== Consigne ==
Poursuivez, s'il vous plaît, l'intervention sur le Grand Paris et CDG Express après sa dernière phrase.

== Texte de lecture ==
Intervention de Jean-François Carenco

Commission de l'aménagement du territoire et du développement durable — Réunion du 26 octobre 2016 à 9h30
Grand paris — Audition de M. Jean-François Carenco préfet de la région d'île-de-france

Jean-François Carenco :

Pour répondre à Louis Nègre, on a la nécessité d'aller vite avec aussi l'aiguillon des Jeux Olympiques. Sur CDG Express, notre ambition est d'ouvrir en 2023. On le voit, avec la métropolisation au sens où je vous l'ai présentée et dans son mode de gouvernance, ce n'est pas chacun chez soi, ni les collectivités territoriales contre l'État. Pourquoi redémarre-t-on un peu plus vite ? C'est que tout le monde s'est dit que dans la crise, il n'y a qu'ensemble qu'on peut le faire. Du temps où j'étais directeur de cabinet de Jean-Louis Borloo, j'ai raté CDG Express. Le dossier a été repris et je l'ai pris en route maintenant. On a rassemblé la SNCF, Aéroports de Paris, l'État, la Caisse des dépôts. Globalement, il n'y a pas eu beaucoup de difficultés. On relance Éole et toutes les collectivités territoriales ont accepté de payer pour avoir un des réseaux les plus modernes du monde. Cela fait vingt ans que l'on parlait de ce projet. La recette du succès était de s'y mettre ensemble. Pour le financement de CDG Express, on avait deux possibilités : soit la captation de la rente foncière, ce qui était le projet initial mais qui a été abandonné, soit une taxe affectée qui peut durer jusqu'en 2071.

== Matériel recueilli ==
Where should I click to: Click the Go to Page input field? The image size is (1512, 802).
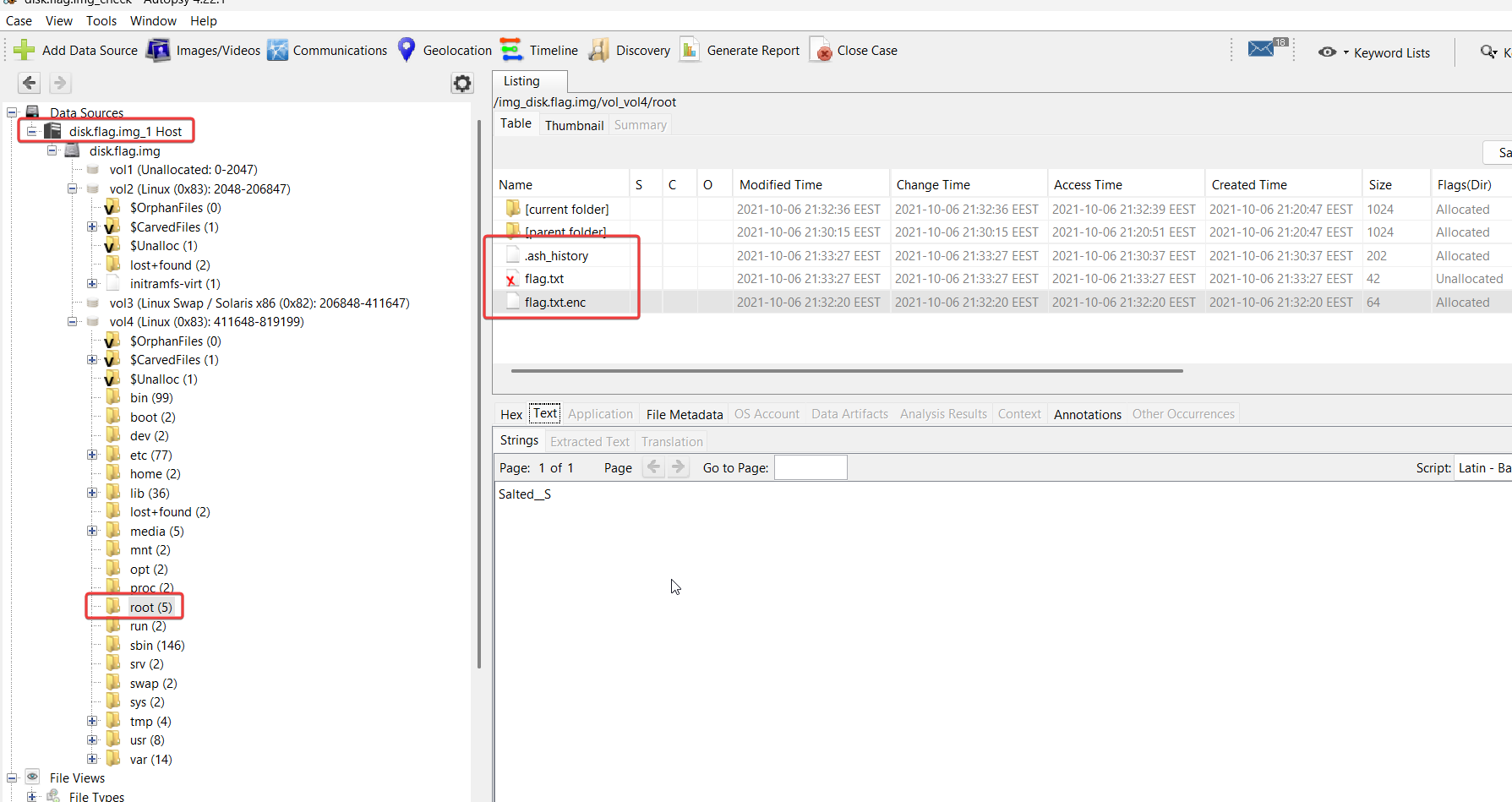point(810,468)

== Résultat ==
La rente foncière existe toujours et donc les projets de qualité renaissent. Il y a un endroit où je voudrais capter la rente foncière au profit des communes de manière indirecte. On va enterrer des lignes du réseau RTE. Nous demandons aux collectivités territoriales de payer ces lignes qu'on change pour trouver de l'espace mais en échange elles capteront la rente foncière. Les terrains deviennent constructibles et permettent de développer des zones d'activité et de logement.

La ligne entre Paris et l'aéroport Charles-de-Gaulle, avec un train toutes les vingt minutes, est un transport qui coûte assez cher, avec un billet à 24 euros, mais je pense que les 110 000 salariés de la zone y auront peut-être droit. La question du lien entre les aéroports et les grandes capitales est un problème dans tous les pays du monde. À Nice, la question ne se pose pas car l'aéroport est en ville pratiquement.

Pour répondre à la question de Madame Tocqueville sur l'axe Seine Rouen-Le Havre, j'ai envie de dire qu'il faudrait que vous essayiez d'abord de vous entendre entre vous. Ce n'est pas une bonne chose qu'il n'y ait pas un port unique entre Rouen et Le Havre. Il ne faut pas non plus assécher Caen et Ouistreham. Il faut dire clairement que Rouen-Le Havre, ce n'est pas contre Caen. Il faut que la région Normandie arrive à agréger les grandes conurbations entre elles sans qu'elles se battent. L'idéal-type c'est un port Paris-Rouen-Le Havre. Depuis Napoléon Ier, Paris va jusqu'à la mer. On n'y est pas encore arrivé mais c'est une évidence qui arrivera.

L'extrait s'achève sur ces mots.